- [DOCUMENT SEGMENT]:

□ □ □

Are you feeling a bit behind in your fall garden clean up work? Do you think that you just can’t get it all done before the snow flies, or the rains come, or whatever happens in your neck of the woods to signal the end of fall and the beginning of winter?
Is there a sense of panic starting to overtake you every time you look around your garden and see all that you still need to do to get the gardens ready for winter?
Did seeing how Bev and Lost Roses woke up yesterday to snow on the ground in Colorado nearly send you over the edge, or send you out to the garden trying to get more cleaned up?
I have to admit that yesterday when I was outside, even though it was sunny and 79 degrees, I felt this sense of being behind in fall clean up. That feeling was slowly creeping up on me as I saw leaves still on the trees, tomatoes and peppers still growing in the garden and not a single perennial cut back or annual pulled out or container emptied. Something whispered in my ear, “You’re behind, you’re behind, winter is coming, have you bought that new snow blower yet?”

□ □ □

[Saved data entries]
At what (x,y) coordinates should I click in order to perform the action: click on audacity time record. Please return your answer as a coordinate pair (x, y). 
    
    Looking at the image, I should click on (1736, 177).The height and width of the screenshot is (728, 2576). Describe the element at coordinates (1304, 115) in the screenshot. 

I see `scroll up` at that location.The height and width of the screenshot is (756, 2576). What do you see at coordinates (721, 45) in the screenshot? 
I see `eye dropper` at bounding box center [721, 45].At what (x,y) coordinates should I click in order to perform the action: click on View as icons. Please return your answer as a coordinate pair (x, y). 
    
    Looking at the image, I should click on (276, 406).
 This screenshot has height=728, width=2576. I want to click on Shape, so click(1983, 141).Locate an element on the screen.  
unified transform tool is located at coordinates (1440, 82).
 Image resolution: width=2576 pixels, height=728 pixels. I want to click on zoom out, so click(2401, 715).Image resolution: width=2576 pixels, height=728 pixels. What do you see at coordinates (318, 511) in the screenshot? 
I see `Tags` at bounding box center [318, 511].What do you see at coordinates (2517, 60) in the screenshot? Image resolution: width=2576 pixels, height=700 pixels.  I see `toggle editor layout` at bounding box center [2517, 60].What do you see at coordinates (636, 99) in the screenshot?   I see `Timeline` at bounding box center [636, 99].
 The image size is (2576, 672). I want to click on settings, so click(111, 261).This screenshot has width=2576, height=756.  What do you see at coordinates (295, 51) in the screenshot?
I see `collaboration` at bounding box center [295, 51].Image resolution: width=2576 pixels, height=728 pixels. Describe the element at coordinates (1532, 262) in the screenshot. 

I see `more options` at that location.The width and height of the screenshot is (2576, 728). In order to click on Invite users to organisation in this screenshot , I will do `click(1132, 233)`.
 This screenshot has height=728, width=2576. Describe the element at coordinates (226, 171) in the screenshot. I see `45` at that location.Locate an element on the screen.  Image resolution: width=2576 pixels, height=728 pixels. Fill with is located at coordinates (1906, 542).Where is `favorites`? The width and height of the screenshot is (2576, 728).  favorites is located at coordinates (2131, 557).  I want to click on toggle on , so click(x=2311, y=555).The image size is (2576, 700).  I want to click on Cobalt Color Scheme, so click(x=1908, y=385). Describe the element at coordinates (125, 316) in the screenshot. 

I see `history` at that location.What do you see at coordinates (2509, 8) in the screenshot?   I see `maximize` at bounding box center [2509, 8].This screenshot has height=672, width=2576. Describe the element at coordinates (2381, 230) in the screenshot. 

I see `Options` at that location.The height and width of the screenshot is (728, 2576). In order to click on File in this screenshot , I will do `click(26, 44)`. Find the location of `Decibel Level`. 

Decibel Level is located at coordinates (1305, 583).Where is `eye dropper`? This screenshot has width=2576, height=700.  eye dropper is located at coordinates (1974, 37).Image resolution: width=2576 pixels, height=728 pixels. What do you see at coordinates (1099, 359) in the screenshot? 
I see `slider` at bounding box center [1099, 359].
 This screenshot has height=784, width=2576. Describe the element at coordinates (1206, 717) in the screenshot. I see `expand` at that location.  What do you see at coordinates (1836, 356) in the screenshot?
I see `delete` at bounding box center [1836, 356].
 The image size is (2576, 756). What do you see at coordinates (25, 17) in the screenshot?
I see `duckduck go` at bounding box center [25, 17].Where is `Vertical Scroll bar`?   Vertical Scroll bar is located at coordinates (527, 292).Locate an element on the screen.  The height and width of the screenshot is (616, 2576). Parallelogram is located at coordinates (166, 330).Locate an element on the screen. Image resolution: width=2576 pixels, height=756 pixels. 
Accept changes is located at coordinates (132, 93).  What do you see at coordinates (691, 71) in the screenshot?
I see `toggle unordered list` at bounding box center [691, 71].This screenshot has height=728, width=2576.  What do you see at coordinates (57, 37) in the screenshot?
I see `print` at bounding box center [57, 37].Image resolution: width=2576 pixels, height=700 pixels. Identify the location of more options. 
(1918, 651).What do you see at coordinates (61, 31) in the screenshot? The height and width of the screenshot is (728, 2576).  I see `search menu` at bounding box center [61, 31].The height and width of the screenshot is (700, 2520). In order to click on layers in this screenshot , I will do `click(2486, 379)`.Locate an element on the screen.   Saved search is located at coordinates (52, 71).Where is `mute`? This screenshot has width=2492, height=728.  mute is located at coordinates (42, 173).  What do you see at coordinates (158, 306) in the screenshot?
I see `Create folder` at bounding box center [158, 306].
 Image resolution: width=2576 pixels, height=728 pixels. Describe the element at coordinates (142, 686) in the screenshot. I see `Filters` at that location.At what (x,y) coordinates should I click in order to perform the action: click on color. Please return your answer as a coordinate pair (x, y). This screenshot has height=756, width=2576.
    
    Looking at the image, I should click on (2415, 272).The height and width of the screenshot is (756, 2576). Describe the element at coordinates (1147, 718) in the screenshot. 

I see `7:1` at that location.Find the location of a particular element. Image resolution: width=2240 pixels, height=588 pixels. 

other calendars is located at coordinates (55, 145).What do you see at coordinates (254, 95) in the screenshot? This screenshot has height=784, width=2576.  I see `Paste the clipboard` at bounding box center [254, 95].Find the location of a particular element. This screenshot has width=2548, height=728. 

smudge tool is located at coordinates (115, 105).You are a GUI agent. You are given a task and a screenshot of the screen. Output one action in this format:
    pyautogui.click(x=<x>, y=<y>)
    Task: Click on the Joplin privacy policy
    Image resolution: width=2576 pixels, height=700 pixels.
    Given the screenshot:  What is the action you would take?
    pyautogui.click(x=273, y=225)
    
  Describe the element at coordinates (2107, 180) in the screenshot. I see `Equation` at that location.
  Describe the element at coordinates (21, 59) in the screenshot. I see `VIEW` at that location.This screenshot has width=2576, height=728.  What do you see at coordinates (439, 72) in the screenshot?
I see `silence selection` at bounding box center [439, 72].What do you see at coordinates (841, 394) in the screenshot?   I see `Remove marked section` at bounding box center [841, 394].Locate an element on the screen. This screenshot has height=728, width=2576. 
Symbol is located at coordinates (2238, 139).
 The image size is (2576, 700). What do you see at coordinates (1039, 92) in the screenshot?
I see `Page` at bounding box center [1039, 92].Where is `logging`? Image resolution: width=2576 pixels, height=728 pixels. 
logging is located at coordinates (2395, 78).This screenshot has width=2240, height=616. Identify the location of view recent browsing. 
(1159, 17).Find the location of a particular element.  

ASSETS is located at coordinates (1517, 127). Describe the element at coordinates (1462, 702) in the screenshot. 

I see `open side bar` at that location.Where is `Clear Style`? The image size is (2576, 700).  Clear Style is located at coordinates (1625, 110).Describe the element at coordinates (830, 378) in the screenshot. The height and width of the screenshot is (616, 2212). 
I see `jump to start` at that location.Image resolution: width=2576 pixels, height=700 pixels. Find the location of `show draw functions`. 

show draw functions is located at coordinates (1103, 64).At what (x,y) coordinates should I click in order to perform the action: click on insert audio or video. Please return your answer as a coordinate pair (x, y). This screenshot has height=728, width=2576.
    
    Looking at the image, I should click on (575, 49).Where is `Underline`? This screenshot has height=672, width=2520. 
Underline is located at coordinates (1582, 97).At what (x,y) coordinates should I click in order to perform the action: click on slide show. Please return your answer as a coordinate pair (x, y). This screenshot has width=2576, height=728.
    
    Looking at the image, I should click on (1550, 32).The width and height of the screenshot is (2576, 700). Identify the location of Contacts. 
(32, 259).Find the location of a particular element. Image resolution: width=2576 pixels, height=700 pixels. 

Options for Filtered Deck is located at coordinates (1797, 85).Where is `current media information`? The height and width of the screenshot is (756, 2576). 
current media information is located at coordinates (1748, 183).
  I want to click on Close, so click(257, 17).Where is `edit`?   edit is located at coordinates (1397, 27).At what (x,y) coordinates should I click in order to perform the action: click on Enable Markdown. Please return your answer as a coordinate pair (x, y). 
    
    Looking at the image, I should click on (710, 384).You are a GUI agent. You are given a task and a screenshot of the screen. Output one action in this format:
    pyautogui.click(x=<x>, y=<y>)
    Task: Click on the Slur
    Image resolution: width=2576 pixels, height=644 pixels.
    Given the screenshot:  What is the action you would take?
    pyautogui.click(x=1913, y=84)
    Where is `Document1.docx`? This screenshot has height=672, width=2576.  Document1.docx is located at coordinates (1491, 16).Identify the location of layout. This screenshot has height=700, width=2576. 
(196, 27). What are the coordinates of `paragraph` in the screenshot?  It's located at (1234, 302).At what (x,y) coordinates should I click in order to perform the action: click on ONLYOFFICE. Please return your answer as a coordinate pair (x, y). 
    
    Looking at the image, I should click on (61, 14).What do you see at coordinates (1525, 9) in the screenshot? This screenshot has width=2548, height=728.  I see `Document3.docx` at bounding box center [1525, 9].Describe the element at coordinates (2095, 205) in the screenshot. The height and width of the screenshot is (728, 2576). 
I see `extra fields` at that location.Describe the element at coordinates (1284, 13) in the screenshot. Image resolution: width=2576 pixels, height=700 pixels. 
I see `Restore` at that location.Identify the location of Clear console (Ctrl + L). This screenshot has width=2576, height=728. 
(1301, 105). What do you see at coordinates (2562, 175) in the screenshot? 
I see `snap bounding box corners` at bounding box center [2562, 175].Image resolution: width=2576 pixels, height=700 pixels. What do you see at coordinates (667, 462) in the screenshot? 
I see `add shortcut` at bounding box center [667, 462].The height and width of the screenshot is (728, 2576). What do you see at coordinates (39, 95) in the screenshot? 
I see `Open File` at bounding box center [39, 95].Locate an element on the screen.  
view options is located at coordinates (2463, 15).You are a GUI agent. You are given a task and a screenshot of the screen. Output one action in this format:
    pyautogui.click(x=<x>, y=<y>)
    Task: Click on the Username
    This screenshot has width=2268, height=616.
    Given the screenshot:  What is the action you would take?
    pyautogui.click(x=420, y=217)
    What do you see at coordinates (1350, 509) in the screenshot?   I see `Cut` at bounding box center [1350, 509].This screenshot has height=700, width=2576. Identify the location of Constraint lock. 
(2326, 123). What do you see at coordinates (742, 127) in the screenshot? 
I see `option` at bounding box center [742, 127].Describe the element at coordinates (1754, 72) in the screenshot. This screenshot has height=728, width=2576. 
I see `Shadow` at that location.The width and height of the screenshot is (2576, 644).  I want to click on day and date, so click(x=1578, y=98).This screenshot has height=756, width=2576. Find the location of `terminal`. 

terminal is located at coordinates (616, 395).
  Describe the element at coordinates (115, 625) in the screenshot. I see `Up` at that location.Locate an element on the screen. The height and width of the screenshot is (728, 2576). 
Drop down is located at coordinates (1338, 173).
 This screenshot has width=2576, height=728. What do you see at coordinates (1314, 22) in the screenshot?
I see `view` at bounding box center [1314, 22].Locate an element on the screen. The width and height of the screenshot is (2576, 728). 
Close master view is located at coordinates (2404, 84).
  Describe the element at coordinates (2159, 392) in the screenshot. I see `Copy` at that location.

□ □ □

- [STATED EXERCISE 1]:
Answer these questions from the fall garden clean-up piece:
(a) In what state did Bev and Lost Roses wake up to snow on the ground?
(b) What was the weather like when the writer was outside yesterday?
(c) Which two vegetables were still growing in the writer's garden?
- [STATED EXERCISE 2]:
Carry the fall garden clean-up piece forward from its final sentence.

- [RESPONSE 1]:
(a) Colorado
(b) Sunny and 79 degrees
(c) Tomatoes and peppers

- [RESPONSE 2]:
You know what I did to silence that little voice? No, I didn’t clean up the entire garden in one day and then go buy a new snow blower. But that’s a good guess.
I looked in my garden journal to see when I did the garden clean up in past years.
Here’s what I found:
2001 – Most of the big fall clean up, emptying the containers and putting away the garden ornaments, was done on November 4th.
2002 – November 3rd was a big clean up day, though it appears I did a lot of vegetable garden clean up on October 27th.
2003 – I was early that year, doing a lot of clean up on October 30th.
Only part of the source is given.